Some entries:
##############################
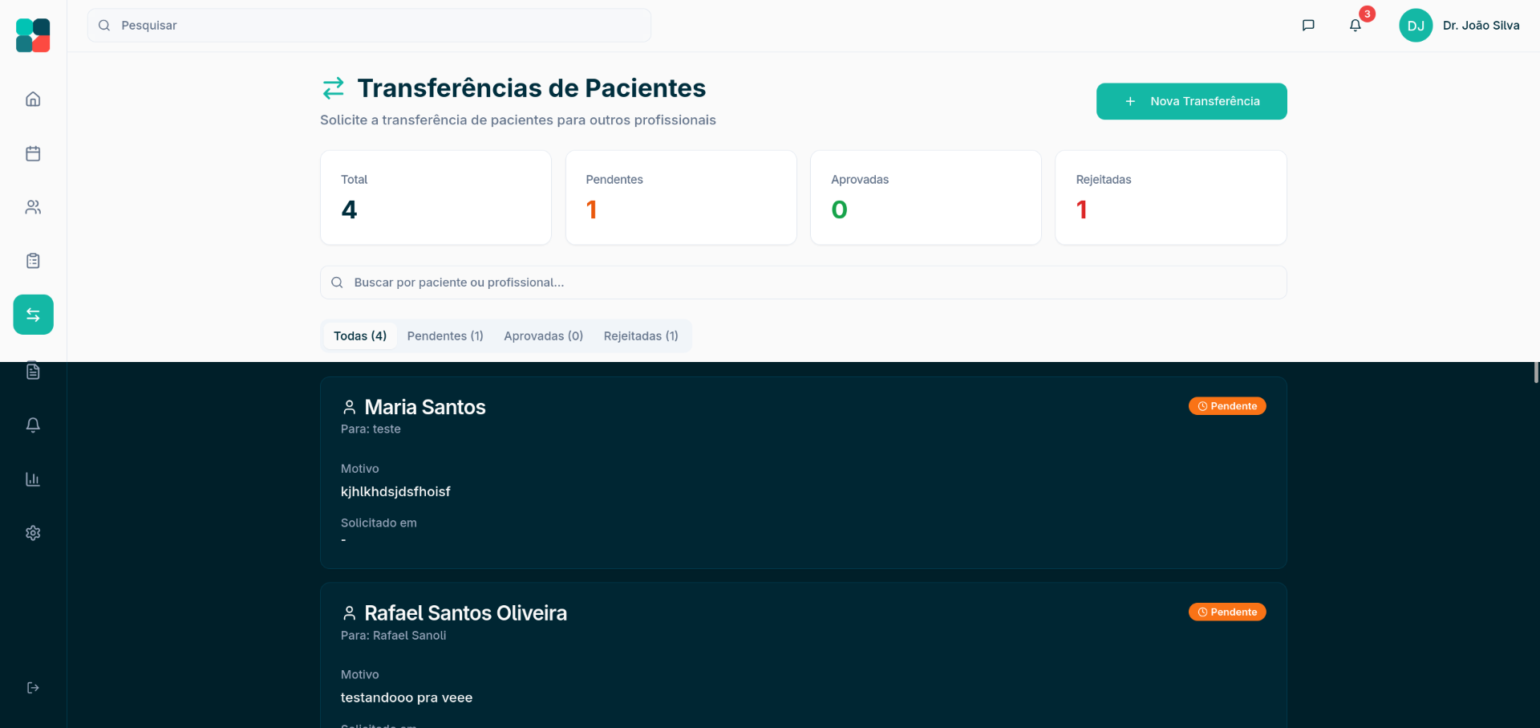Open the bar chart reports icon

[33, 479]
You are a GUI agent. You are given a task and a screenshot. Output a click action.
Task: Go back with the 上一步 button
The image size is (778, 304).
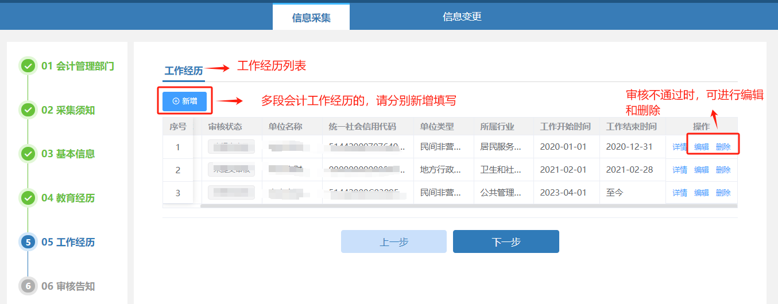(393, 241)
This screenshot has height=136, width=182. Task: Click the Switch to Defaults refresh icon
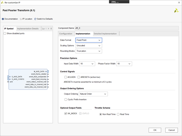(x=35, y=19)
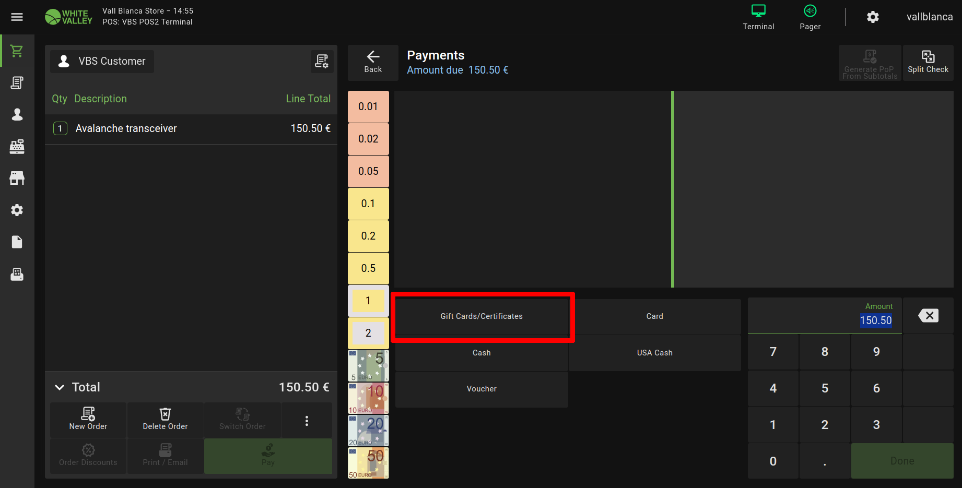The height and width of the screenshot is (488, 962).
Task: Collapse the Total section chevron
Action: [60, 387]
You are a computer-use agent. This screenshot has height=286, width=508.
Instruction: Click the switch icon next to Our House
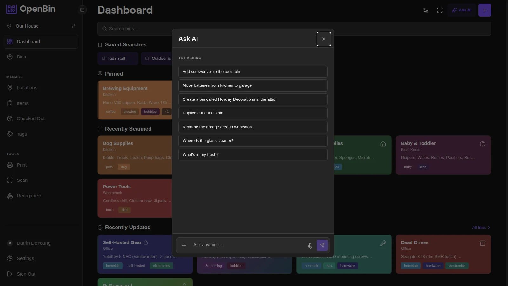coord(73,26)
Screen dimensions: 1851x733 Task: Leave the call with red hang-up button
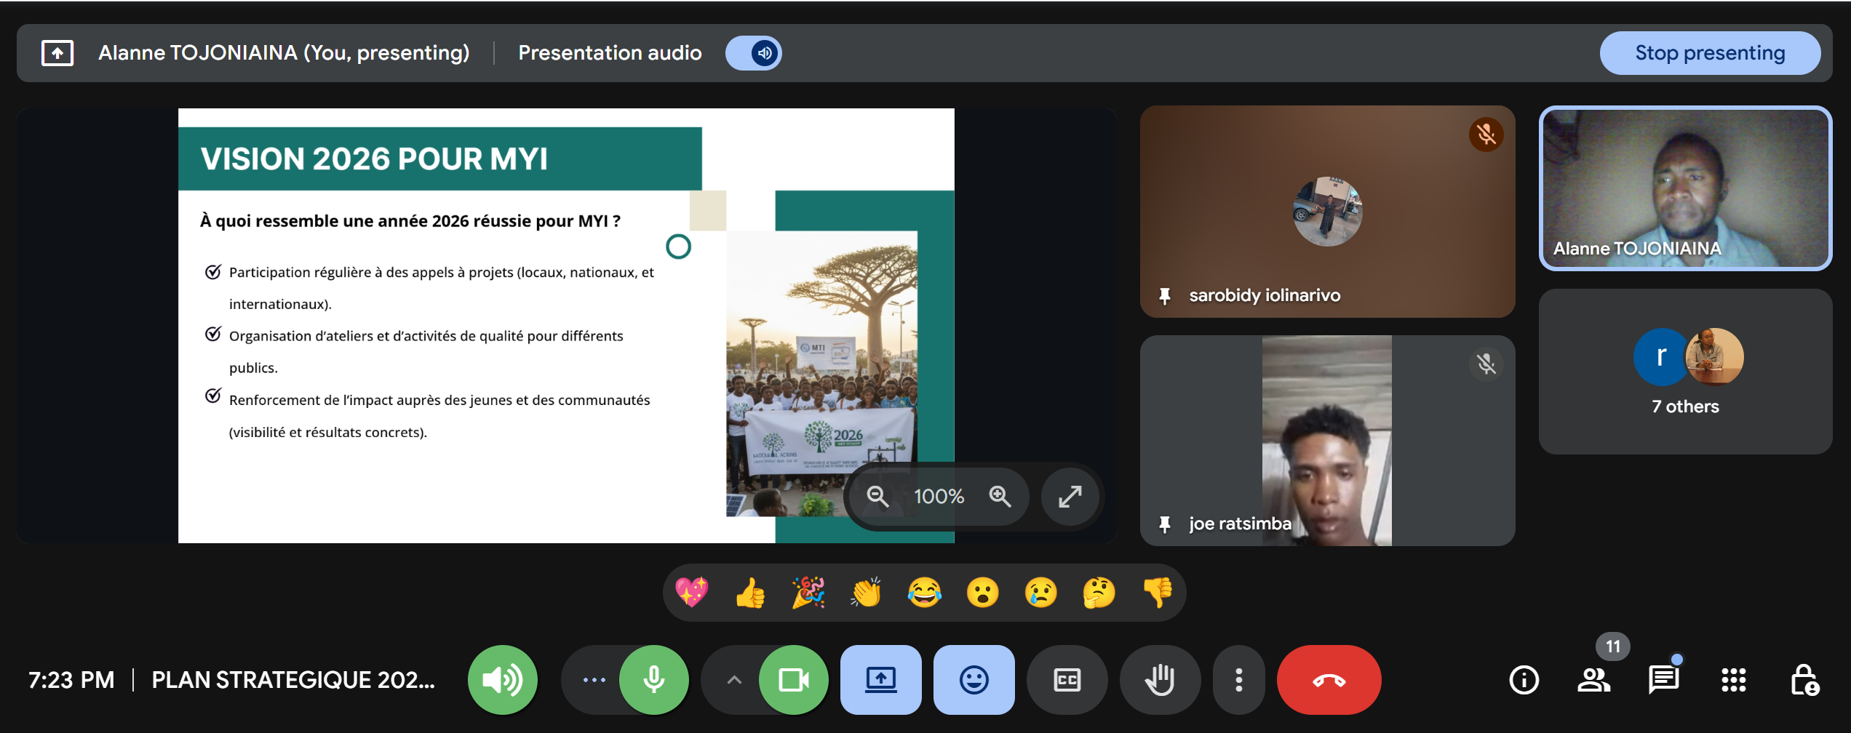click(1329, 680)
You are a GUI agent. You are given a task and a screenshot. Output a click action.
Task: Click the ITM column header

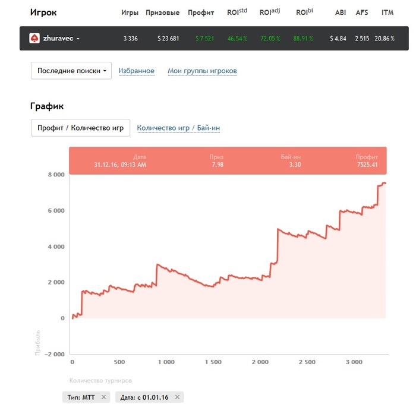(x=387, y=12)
##############################
Reproduce the entries from the line containing "Screen dimensions: 1851x733" through the end of the entries, inclusive, with the requests included and every coordinate in the answers offset by 56. Leave the pictures out.

### Solution to this task
Screen dimensions: 1851x733 Task: Leave the call with red hang-up button
click(1385, 736)
You are a GUI agent. You are given a task and a screenshot. Output a click action.
Task: Click the ITM column header

(x=443, y=68)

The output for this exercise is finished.